Самые невинные, самые «простительные» из художников писали только вялых Хлой, Амуров, Зефиров, Психей (Прюдон, Жироде).
Единственное, что осталось хорошего и достойного от этой постыдной эпохи, — это здоровые, иногда прекрасные портреты. Тот самый Давид, который во времена своего напускного, крикливого республиканства только и способен был, что писать свои кукольно-деревянные картины: «Горациев и Куриациев», «Сабинок», «Присягу в Же-де-Пом» и прочее, а перебежавши потом в ярые наполеонисты, только и умел писать, что небывалого Наполеона, верхом на сумасшедшем картонном коне, и скачущим по вершинам и пропастям альпийским, да наполеоновские парады и коронации, — однакоже, когда на то решался, создавал чудные портреты, полные правды, жизни и характеристики. Таковы, например, изумительно прекрасные портреты папы Пия VII, г-жи Рекамье (молодой и красивой), г-жи Пике (старой, но также красивой), молодого человека в широкополой шляпе и, быть может, всего выше — Марата, убитого в ванне. Тут была и жизненная правда, и характеристика, и красота. Вся школа давидова и все ее наследники тоже проявили настоящую свою талантливость в портретах, как наследие превосходных французских портретистов XVIII века. Конечно, присутствовала иногда в этих портретах манерность и безвкусие (сообразно с понятиями того времени о «приличии» и «достоинстве»), но эти пятна не мешали общему талантливому целому. Прюдон, Жироде, Изабе, Жерар, Гро, Герен и другие, наверное, будут играть роль в истории живописи не своими лжеантичностями, не Аустерлицами, Арколями, Абукирами, Эйлау, не «Чумой в Яффе» — эти картины свидетельствуют только о печальном затмении ума и таланта целой массы талантливых французских живописцев, — а превосходными портретами Наполеона, Жозефины и их братьев и сестер, разных наполеоновских генералов, Марии-Луизы, г-жи Сталь, Гумбольдта, красавицы Рекамье, Кановы, знаменитых вандейцев и других современников.
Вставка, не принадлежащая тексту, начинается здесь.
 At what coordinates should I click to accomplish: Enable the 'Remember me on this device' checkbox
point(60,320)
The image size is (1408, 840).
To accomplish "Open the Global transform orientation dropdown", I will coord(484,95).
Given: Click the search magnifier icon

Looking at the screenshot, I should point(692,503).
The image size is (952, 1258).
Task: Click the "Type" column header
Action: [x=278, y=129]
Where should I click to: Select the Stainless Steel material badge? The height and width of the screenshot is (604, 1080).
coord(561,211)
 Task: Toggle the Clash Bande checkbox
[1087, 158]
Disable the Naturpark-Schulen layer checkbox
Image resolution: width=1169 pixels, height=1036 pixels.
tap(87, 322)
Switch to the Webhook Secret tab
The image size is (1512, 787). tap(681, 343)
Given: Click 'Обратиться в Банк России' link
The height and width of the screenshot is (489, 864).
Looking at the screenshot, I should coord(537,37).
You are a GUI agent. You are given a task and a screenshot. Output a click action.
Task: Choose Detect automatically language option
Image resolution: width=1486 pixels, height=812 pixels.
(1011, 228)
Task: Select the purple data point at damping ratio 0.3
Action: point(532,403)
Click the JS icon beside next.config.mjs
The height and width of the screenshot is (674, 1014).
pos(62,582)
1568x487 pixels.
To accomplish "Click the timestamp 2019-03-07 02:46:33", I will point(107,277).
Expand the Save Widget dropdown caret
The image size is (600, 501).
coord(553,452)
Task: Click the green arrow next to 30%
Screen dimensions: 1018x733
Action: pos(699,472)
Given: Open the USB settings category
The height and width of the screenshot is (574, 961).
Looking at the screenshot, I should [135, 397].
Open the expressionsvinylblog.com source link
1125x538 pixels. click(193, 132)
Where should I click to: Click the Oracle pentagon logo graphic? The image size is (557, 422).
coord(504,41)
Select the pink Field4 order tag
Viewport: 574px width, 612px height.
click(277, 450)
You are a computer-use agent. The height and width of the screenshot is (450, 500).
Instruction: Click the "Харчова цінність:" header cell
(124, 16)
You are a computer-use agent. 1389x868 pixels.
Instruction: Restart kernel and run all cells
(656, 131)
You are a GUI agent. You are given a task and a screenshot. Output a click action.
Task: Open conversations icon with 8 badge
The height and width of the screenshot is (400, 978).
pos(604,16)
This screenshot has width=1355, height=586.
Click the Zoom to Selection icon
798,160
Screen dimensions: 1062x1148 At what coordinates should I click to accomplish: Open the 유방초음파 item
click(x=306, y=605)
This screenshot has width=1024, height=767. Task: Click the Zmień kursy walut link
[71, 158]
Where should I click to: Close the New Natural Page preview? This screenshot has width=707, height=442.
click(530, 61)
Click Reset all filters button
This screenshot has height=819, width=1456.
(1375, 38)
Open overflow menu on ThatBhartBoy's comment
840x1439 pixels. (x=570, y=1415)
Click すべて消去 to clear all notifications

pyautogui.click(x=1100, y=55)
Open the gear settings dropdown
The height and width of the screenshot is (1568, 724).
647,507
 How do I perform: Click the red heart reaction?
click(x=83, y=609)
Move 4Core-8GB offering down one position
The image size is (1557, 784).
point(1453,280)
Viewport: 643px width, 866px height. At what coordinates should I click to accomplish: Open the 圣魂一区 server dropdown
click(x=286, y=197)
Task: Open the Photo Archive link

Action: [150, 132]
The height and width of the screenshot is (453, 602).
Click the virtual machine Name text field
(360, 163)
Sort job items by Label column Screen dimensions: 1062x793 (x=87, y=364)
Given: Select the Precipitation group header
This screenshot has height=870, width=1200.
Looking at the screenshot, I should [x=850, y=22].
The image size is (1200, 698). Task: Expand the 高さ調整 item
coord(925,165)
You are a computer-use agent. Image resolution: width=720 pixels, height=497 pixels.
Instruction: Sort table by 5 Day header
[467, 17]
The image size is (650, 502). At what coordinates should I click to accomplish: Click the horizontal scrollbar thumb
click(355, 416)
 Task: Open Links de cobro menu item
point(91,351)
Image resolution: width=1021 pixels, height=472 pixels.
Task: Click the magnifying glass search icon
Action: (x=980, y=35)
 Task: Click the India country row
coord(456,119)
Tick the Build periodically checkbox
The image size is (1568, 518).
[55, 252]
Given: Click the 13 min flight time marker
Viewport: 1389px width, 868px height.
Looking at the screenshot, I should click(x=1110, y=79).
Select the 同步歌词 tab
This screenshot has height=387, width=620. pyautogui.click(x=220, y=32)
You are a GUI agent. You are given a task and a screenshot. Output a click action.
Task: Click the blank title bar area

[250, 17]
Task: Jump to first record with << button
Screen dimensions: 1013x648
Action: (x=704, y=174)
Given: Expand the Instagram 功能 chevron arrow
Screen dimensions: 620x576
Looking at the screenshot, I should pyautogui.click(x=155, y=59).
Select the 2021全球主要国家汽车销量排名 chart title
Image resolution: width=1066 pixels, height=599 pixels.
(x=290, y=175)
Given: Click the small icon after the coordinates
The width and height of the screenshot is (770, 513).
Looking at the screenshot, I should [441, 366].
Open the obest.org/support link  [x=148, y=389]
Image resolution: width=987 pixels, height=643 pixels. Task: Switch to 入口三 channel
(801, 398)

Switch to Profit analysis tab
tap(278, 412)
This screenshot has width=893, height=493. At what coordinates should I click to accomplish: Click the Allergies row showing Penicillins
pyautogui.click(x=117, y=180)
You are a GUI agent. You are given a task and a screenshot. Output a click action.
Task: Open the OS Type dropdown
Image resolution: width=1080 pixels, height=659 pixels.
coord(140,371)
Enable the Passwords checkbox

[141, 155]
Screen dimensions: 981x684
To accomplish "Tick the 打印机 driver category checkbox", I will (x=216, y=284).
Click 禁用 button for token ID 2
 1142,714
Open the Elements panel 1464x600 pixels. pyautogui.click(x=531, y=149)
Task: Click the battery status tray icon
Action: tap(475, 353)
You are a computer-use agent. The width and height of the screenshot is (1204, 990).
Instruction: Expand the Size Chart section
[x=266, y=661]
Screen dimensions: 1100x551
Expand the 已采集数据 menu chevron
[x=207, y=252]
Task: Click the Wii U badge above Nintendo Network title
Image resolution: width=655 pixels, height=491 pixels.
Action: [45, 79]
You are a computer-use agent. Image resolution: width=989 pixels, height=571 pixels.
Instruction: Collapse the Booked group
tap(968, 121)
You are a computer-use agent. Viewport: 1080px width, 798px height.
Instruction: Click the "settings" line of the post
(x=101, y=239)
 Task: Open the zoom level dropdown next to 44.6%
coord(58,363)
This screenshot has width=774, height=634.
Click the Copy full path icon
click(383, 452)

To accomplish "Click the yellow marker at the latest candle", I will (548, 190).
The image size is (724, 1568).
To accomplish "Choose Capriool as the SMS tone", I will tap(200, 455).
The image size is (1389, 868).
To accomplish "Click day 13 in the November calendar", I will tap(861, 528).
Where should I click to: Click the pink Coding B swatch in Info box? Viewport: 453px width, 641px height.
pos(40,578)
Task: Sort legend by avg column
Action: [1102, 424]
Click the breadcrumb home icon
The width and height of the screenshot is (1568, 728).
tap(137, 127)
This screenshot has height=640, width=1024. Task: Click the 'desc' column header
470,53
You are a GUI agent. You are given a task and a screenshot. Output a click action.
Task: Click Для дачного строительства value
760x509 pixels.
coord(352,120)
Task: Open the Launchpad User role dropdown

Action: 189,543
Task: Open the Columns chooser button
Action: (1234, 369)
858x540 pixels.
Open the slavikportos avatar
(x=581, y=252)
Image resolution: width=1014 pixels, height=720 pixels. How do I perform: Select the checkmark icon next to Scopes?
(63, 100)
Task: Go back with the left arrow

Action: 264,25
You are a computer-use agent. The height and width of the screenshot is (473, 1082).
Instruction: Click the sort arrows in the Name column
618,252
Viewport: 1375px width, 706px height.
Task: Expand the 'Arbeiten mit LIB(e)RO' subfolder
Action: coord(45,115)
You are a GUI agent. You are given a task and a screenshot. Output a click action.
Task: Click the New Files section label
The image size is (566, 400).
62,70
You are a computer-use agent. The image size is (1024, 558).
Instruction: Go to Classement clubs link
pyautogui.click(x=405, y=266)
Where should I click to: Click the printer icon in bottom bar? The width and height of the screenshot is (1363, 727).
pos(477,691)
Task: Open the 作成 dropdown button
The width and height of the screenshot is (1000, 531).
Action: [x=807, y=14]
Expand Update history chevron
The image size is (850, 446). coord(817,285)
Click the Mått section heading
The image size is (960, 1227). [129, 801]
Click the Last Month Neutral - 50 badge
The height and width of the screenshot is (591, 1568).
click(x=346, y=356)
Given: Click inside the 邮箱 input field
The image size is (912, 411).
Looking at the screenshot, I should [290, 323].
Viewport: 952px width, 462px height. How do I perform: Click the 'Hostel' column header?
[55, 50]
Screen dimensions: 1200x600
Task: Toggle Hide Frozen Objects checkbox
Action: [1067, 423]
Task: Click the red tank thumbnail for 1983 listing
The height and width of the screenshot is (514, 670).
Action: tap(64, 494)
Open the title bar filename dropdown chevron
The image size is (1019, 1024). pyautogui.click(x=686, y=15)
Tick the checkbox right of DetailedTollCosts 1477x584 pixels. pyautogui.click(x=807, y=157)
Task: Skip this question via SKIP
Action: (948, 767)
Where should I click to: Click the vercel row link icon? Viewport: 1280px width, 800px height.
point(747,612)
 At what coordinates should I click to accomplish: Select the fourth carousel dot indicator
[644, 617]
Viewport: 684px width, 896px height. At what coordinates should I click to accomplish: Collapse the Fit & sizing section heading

Но большинства этих отличных художественных произведений почти никто тогда не знал; выставок международных еще не было, а что и выставлялось там и сям, имело всего чаще характер официальный, казенный: трубы, барабаны, ура. Портреты скрывались почти всегда в частных домах, сцены же и группы добряка Буальи передавали только внешность и костюм, никогда не чувство, не тип, не выражение, и притом заражены были условностью и классицизмом: они были вполне поверхностны.